▶ [文档摘录]:
Python爬虫【解析库之beautifulsoup】

时间:2021-07-13 23:23:15

解析库的安装

pip3 install beautifulsoup4

初始化 BeautifulSoup(str,"解析库")

from bs4 import BeautifulSoup

html='''
<div class="panel">
<div class="panel-heading">
<h4>Hello</h4>
</div>
<div class="panel-body">
<ul class="list" id="list-1">
<li class="element">Foo</li>
<li class="element">Bar</li>
<li class="element">Jay</li>
</ul>
<ul class="list list-small" id="list-2">
<li class="element">Foo</li>
<li class="element">Bar</li>
</ul>
</div>
</div>
'''

soup = BeautifulSoup(html,"lxml") # soup = BeautifulSoup(html,"html.parser")

标签选择器

选择元素 soup.E

html = """
<html><head><title>The Dormouse's story</title></head>
<body>
<p class="title" name="dromouse"><b>The Dormouse's story</b></p>
<p class="story">Once upon a time there were three little sisters; and their names were
<a href="http://example.com/elsie" class="sister" id="link1"><!-- Elsie --></a>,
<a href="http://example.com/lacie" class="sister" id="link2">Lacie</a> and
<a href="http://example.com/tillie" class="sister" id="link3">Tillie</a>;
and they lived at the bottom of a well.</p>
<p class="story">...</p>
"""
from bs4 import BeautifulSoup
soup = BeautifulSoup(html, 'lxml')
print(soup.title)
print(type(soup.title))
print(soup.head)
print(soup.p) """
打印结果:
<title>The Dormouse's story</title>
<class 'bs4.element.Tag'>
<head><title>The Dormouse's story</title></head>
<p class="title" name="dromouse"><b>The Dormouse's story</b></p>
"""

选择元素

获取名称 soup.E.name

html = """
<html><head><title>The Dormouse's story</title></head>
<body>
<p class="title" name="dromouse"><b>The Dormouse's story</b></p>
<p class="story">Once upon a time there were three little sisters; and their names were
<a href="http://example.com/elsie" class="sister" id="link1"><!-- Elsie --></a>,
<a href="http://example.com/lacie" class="sister" id="link2">Lacie</a> and
<a href="http://example.com/tillie" class="sister" id="link3">Tillie</a>;
and they lived at the bottom of a well.</p>
<p class="story">...</p>
"""
from bs4 import BeautifulSoup
soup = BeautifulSoup(html, 'lxml')
print(soup.title.name) # title

获取名称

获取属性  soup.E.attrs[ ]  or  soup.E[ ]

html = """

▶ [提取记录]:
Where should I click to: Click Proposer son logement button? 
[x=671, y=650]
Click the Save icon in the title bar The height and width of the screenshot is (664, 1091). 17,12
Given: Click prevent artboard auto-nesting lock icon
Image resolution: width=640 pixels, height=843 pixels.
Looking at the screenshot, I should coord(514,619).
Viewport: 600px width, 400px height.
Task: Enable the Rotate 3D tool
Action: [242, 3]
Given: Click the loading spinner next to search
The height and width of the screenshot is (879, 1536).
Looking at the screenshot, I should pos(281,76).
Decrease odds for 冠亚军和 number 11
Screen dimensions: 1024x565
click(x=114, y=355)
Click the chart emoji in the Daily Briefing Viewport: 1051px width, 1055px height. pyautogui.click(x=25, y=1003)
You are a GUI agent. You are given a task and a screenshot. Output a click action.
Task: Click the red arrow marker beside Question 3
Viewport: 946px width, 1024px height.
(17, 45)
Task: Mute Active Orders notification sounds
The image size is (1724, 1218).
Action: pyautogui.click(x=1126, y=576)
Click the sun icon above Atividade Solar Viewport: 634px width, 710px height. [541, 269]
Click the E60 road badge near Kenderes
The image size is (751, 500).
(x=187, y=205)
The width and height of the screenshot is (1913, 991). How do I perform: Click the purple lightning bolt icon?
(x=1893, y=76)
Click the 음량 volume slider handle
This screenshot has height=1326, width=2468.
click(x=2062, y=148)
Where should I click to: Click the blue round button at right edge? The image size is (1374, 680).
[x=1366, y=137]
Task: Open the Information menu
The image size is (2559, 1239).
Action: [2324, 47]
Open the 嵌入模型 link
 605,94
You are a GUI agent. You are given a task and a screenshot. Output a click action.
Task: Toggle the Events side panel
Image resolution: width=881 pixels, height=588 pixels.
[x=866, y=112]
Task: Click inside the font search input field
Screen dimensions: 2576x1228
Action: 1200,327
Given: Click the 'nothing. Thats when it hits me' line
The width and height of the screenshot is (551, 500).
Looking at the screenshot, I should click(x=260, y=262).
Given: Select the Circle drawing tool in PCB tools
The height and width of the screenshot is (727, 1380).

▶ [设定任务]:
请根据这篇 BeautifulSoup 教程回答：安装解析库用的是哪条命令？ 以上记录在此不起任何作用。

▶ [回答内容]:
pip3 install beautifulsoup4